Andreas Embirikos (Greek: Ανδρέας Εμπειρίκος; September 2, 1901 in Brăila – August 3, 1975 in Kifissia, Attica) was a Greek surrealist poet and the first Greek psychoanalyst.
Embirikos came from a wealthy family as his father was an important ship-owner. He was born in Brăila, Romania, but his family soon moved to Ermoupolis in Syros, one of the Greek islands in the Aegean Sea. When Embirikos was only seven years old they moved to Athens. While he was still a teenager his parents divorced; he started studying at the School of Philosophy of the National and Capodistrian University of Athens, but he decided to move to Lausanne to stay with his mother without graduating from the university.
The following years Embirikos studied a variety of subjects both in France and in the United Kingdom where he studies at King's College London; however it was in Paris where he decided to study psychanalysis together with René Laforgue.
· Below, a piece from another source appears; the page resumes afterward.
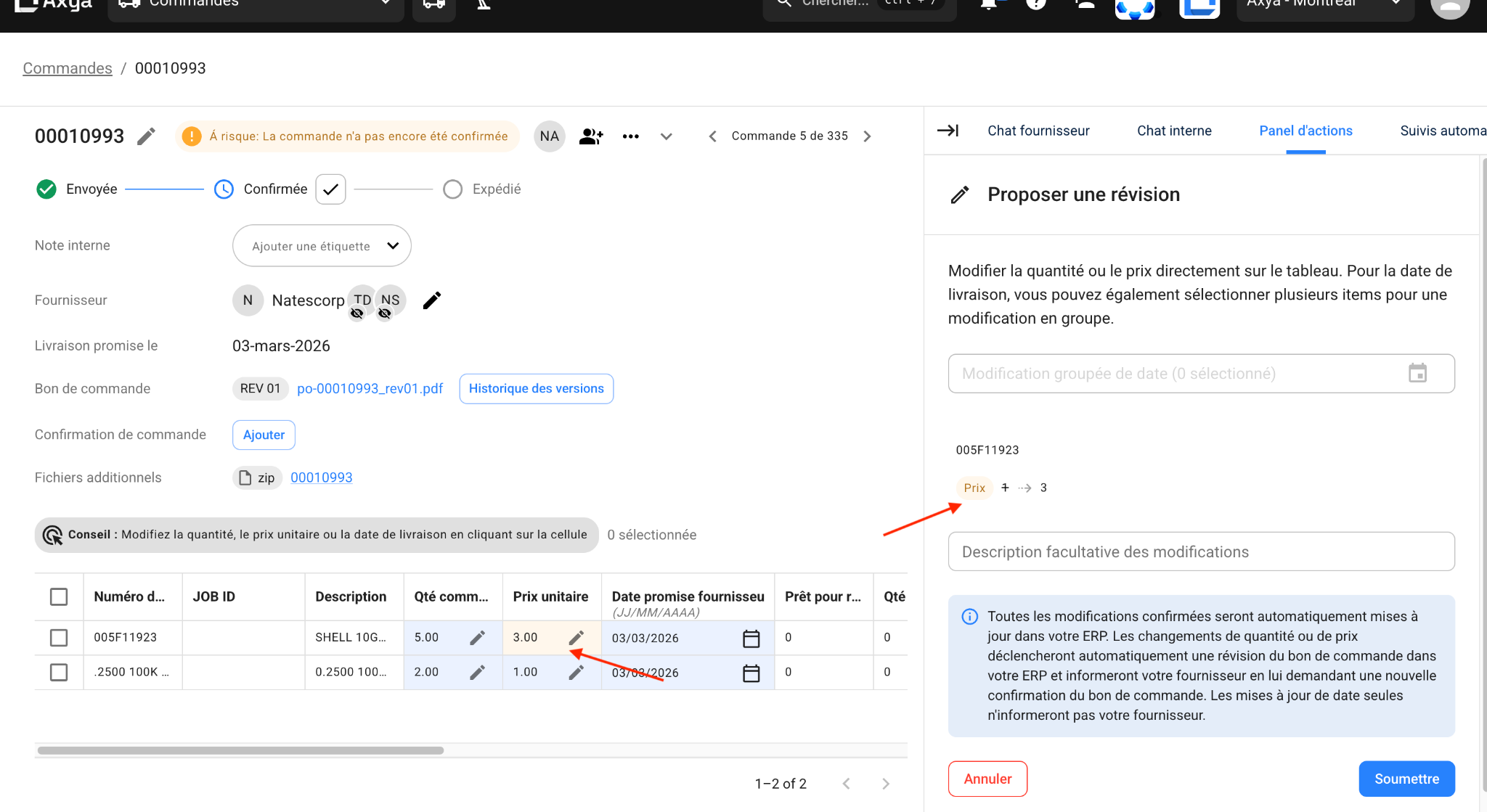
Task: Switch to the Chat interne tab
Action: pos(1174,131)
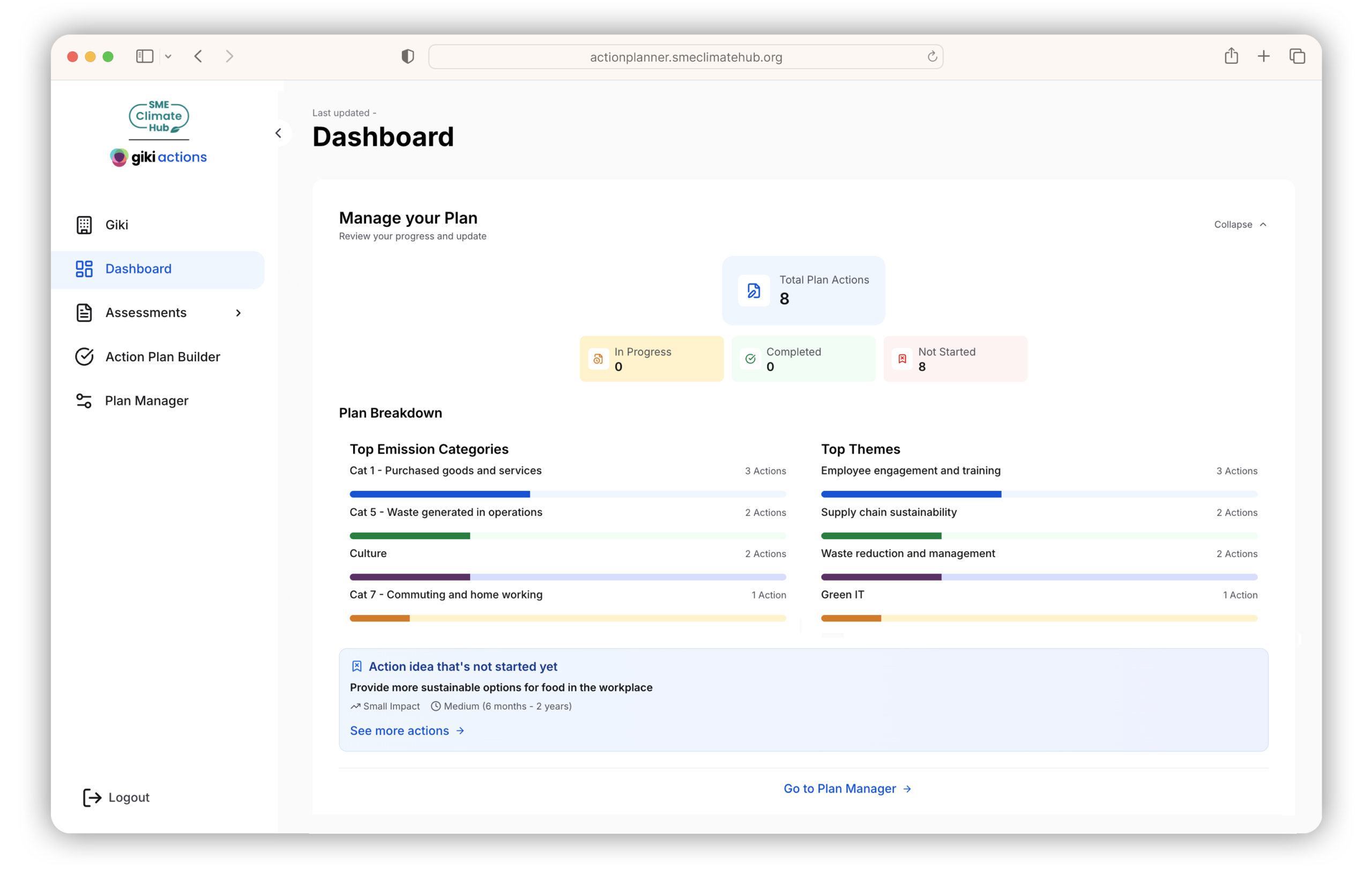
Task: Click the Safari privacy shield icon
Action: (407, 56)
His poetry can be defined by two major tendencies. On the one hand, he was one of the major representatives of surrealism in Greece. His first poetic collection, Ipsikaminos, was a heretic book, characterized by the lack of the punctuation and the peculiarity of the language. As the poet himself admitted it was precisely the originality and extravagance of his work that contributed to his relative commercial success.